* [Exercise A]: Reproduce everything in the West Virginia homestead exemption text from "Quick Facts" down to "their primary residence.".
* [Exercise B]: Pick up the West Virginia homestead exemption text after its last sentence and keep writing.

* [Passage for review]:

**********

West Virginia Homestead Exemption

Reduces county property taxes for eligible West Virginia homeowners who are seniors or totally and permanently disabled by exempting the first $20,000 of assessed value.

Program Type
Benefit
Deadline
File application with the county assessor between July 1 and December 1 for the following tax year
Locations
West Virginia
Source
West Virginia State Tax Department
Reviewed by
Portrait of JJ Ben-Joseph JJ Ben-Joseph
Last Updated
Oct 28, 2025

West Virginia Homestead Exemption

Quick Facts

  • What it does: Exempts the first $20,000 of assessed value from county property tax for qualifying homeowners, effectively reducing taxes on up to $100,000 of market value. Counties may offer additional supplemental exemptions for low-income seniors.
  • Why it matters: Property taxes can consume a large portion of fixed incomes, especially in counties experiencing growth in home values. The homestead exemption delivers targeted relief to seniors and disabled homeowners, helping them maintain housing stability.
  • Who qualifies: Homeowners age 65 or older, or totally and permanently disabled, who have lived in West Virginia for at least two consecutive years and occupy the home as their primary residence.
  • Key deadlines: Apply with the county assessor between July 1 and December 1 for relief in the next tax year. Once approved, the exemption renews automatically as long as eligibility conditions remain.

**********

* [Source material]:

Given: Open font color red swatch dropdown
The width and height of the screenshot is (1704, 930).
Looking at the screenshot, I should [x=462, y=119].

**********

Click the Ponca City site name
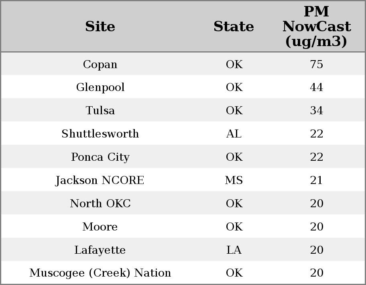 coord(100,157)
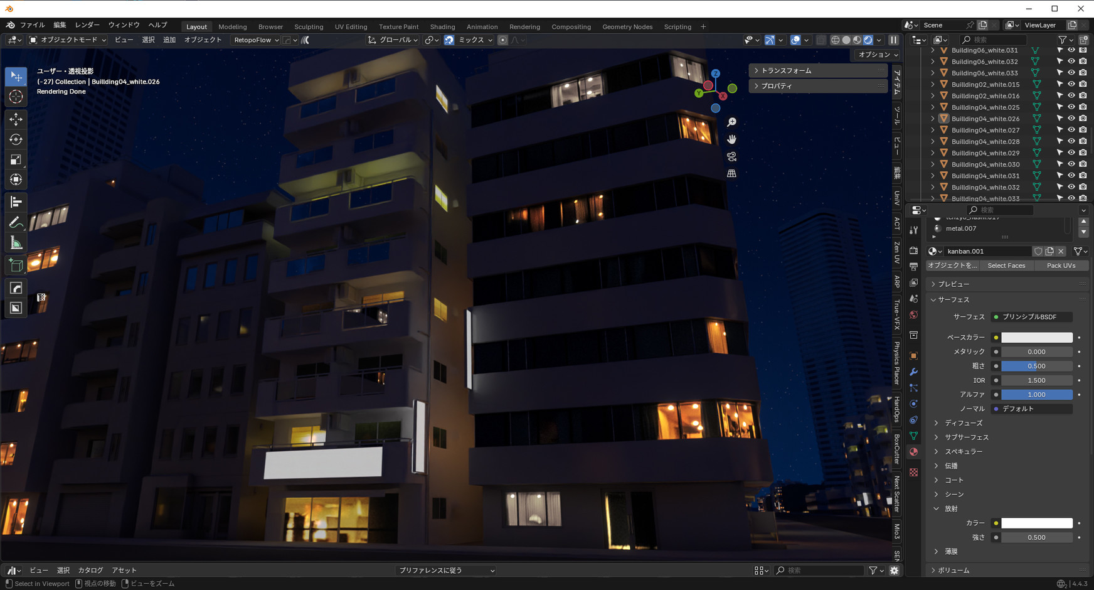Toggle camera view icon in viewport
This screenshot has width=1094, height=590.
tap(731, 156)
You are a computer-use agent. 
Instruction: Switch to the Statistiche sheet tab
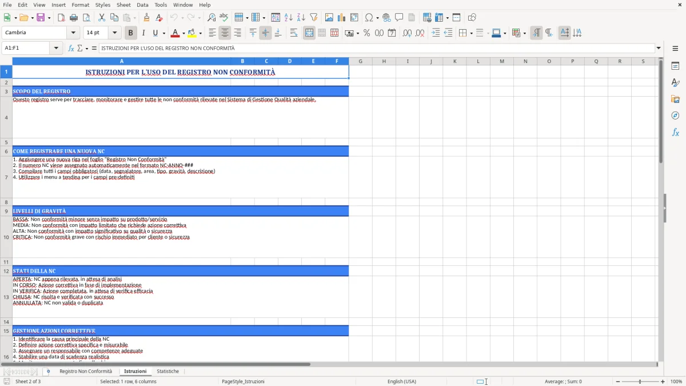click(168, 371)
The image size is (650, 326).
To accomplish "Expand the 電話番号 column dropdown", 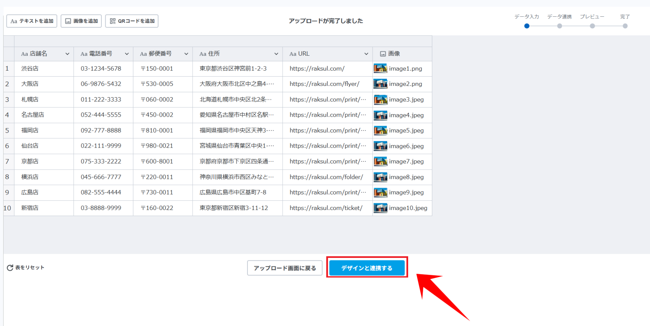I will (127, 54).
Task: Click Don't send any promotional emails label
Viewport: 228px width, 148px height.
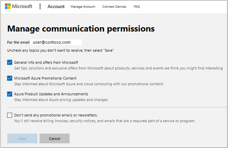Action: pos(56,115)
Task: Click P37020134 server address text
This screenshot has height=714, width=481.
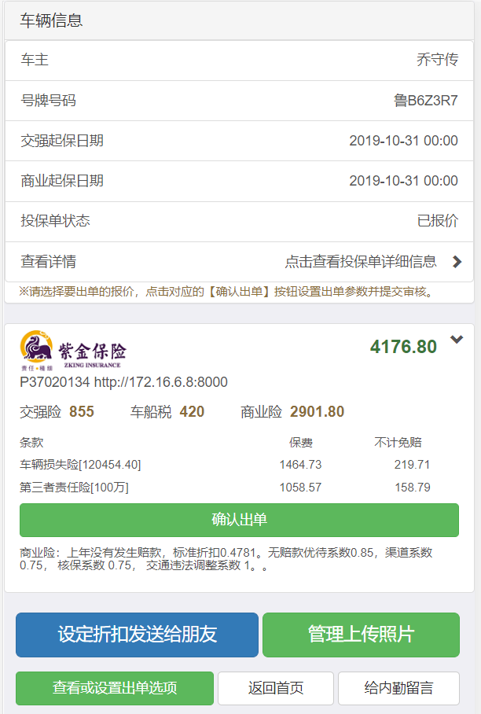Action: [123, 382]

**********

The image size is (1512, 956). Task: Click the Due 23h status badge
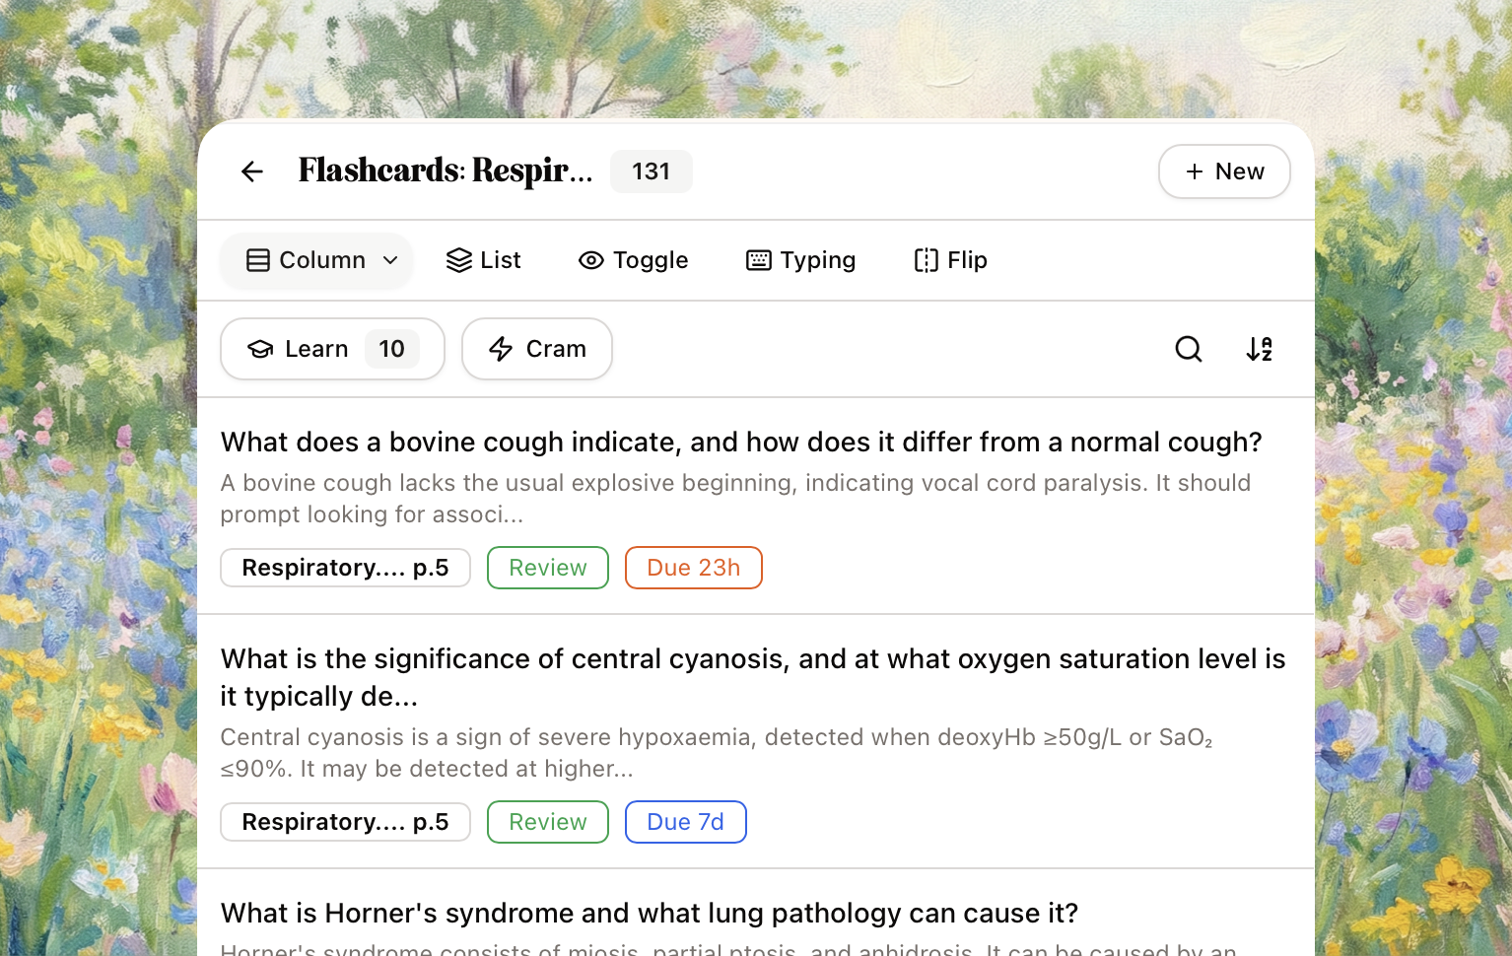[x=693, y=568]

**********

* [Answer space A]:
Quick Facts

  • What it does: Exempts the first $20,000 of assessed value from county property tax for qualifying homeowners, effectively reducing taxes on up to $100,000 of market value. Counties may offer additional supplemental exemptions for low-income seniors.
  • Why it matters: Property taxes can consume a large portion of fixed incomes, especially in counties experiencing growth in home values. The homestead exemption delivers targeted relief to seniors and disabled homeowners, helping them maintain housing stability.
  • Who qualifies: Homeowners age 65 or older, or totally and permanently disabled, who have lived in West Virginia for at least two consecutive years and occupy the home as their primary residence.

* [Answer space B]:
Program Overview

West Virginia’s homestead exemption is authorized by Article X, Section 1b of the state constitution and implemented through West Virginia Code §11-6B. It reduces property taxes by removing $20,000 of assessed value from the tax rolls for eligible homeowners. Because West Virginia assesses residential property at 60% of market value, the exemption is equivalent to excluding about $33,333 of appraised value—or approximately $100,000 in market value when considering assessment ratios and levy rates.

In addition to the statewide exemption, some counties and municipalities provide supplemental exemptions for homeowners with limited income, increasing the exempted assessed value. These programs vary by jurisdiction and require separate applications, typically with income thresholds around $35,000 to $40,000.

Eligibility Requirements

  1. Age or disability: You must be at least 65 by June 30 of the tax year or be certified totally and permanently disabled by Social Security, the Veterans Administration, or other recognized agency. Disabled applicants under 65 must provide medical certification.
  2. Ownership and occupancy: You must own and occupy the property as your primary residence on July 1 of the tax year. Deeds held jointly with a spouse or held in revocable trusts qualify. Properties used primarily for rental or business purposes do not qualify.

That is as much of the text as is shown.